INPUT FOR THIS TASK below:

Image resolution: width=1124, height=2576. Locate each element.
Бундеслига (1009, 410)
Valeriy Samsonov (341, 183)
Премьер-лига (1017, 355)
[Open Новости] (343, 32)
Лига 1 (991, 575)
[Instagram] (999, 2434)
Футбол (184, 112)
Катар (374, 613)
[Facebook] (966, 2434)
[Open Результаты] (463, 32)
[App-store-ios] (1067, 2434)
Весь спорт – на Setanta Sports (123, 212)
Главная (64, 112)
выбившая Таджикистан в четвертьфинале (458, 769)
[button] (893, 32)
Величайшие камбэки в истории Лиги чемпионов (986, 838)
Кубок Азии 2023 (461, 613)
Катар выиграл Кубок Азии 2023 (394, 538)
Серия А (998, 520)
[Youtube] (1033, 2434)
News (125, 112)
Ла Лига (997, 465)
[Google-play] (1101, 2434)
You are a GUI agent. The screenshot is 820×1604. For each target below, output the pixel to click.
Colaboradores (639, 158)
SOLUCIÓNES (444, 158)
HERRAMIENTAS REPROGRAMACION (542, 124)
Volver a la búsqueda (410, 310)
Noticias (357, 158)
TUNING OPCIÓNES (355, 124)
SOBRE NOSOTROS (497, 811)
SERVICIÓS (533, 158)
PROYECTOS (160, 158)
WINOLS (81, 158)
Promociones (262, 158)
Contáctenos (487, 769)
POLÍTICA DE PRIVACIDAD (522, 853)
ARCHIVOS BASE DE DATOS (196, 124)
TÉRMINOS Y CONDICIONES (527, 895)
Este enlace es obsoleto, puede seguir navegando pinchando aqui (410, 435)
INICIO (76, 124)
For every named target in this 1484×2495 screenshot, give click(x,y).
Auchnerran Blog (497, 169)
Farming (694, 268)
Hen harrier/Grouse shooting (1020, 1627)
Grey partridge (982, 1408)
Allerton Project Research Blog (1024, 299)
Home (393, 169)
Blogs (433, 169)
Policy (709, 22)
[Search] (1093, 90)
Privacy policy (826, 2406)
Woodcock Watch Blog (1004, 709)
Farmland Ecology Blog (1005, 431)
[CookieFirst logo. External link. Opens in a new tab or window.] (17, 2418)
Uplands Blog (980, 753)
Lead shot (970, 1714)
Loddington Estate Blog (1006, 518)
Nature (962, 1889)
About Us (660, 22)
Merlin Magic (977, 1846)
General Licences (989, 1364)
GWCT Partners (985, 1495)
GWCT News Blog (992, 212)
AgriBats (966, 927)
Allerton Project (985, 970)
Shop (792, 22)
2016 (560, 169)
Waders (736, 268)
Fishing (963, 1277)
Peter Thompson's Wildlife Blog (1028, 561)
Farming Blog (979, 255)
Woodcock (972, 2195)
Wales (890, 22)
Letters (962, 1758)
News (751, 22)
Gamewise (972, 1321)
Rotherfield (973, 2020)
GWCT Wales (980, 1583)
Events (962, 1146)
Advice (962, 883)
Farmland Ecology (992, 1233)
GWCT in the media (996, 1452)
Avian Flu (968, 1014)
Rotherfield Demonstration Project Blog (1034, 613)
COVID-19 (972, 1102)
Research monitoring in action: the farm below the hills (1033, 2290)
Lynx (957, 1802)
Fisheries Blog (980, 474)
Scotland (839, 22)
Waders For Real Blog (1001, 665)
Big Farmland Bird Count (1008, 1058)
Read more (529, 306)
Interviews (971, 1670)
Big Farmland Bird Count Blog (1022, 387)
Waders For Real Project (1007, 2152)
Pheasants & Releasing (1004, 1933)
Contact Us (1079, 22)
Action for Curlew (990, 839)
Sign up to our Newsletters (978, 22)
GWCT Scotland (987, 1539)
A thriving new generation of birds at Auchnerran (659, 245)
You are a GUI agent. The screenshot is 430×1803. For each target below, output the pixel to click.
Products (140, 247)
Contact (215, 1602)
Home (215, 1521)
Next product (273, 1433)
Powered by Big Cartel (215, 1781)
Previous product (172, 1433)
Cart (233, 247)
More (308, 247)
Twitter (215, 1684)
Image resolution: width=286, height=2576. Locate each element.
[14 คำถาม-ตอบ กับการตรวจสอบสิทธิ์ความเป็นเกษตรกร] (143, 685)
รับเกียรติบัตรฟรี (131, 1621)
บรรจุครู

End of INPUT FOR THIS TASK.

→ HOW TO COMPLETE THIS TASK:
All that belongs in the answer is an exact copy of the lines from the start of the records above through the line with "Uplands Blog (980, 753)".

→ RESULT FOR THIS TASK:
Image resolution: width=1124, height=2576. Locate each element.
Бундеслига (1009, 410)
Valeriy Samsonov (341, 183)
Премьер-лига (1017, 355)
[Open Новости] (343, 32)
Лига 1 (991, 575)
[Instagram] (999, 2434)
Футбол (184, 112)
Катар (374, 613)
[Facebook] (966, 2434)
[Open Результаты] (463, 32)
[App-store-ios] (1067, 2434)
Весь спорт – на Setanta Sports (123, 212)
Главная (64, 112)
выбившая Таджикистан в четвертьфинале (458, 769)
[button] (893, 32)
Величайшие камбэки в истории Лиги чемпионов (986, 838)
Кубок Азии 2023 (461, 613)
Катар выиграл Кубок Азии 2023 (394, 538)
Серия А (998, 520)
[Youtube] (1033, 2434)
News (125, 112)
Ла Лига (997, 465)
[Google-play] (1101, 2434)
You are a GUI agent. The screenshot is 820×1604. For each target below, output the pixel to click.
Colaboradores (639, 158)
SOLUCIÓNES (444, 158)
HERRAMIENTAS REPROGRAMACION (542, 124)
Volver a la búsqueda (410, 310)
Noticias (357, 158)
TUNING OPCIÓNES (355, 124)
SOBRE NOSOTROS (497, 811)
SERVICIÓS (533, 158)
PROYECTOS (160, 158)
WINOLS (81, 158)
Promociones (262, 158)
Contáctenos (487, 769)
POLÍTICA DE PRIVACIDAD (522, 853)
ARCHIVOS BASE DE DATOS (196, 124)
TÉRMINOS Y CONDICIONES (527, 895)
Este enlace es obsoleto, puede seguir navegando pinchando aqui (410, 435)
INICIO (76, 124)
For every named target in this 1484×2495 screenshot, give click(x,y).
Auchnerran Blog (497, 169)
Farming (694, 268)
Hen harrier/Grouse shooting (1020, 1627)
Grey partridge (982, 1408)
Allerton Project Research Blog (1024, 299)
Home (393, 169)
Blogs (433, 169)
Policy (709, 22)
[Search] (1093, 90)
Privacy policy (826, 2406)
Woodcock Watch Blog (1004, 709)
Farmland Ecology Blog (1005, 431)
[CookieFirst logo. External link. Opens in a new tab or window.] (17, 2418)
Uplands Blog (980, 753)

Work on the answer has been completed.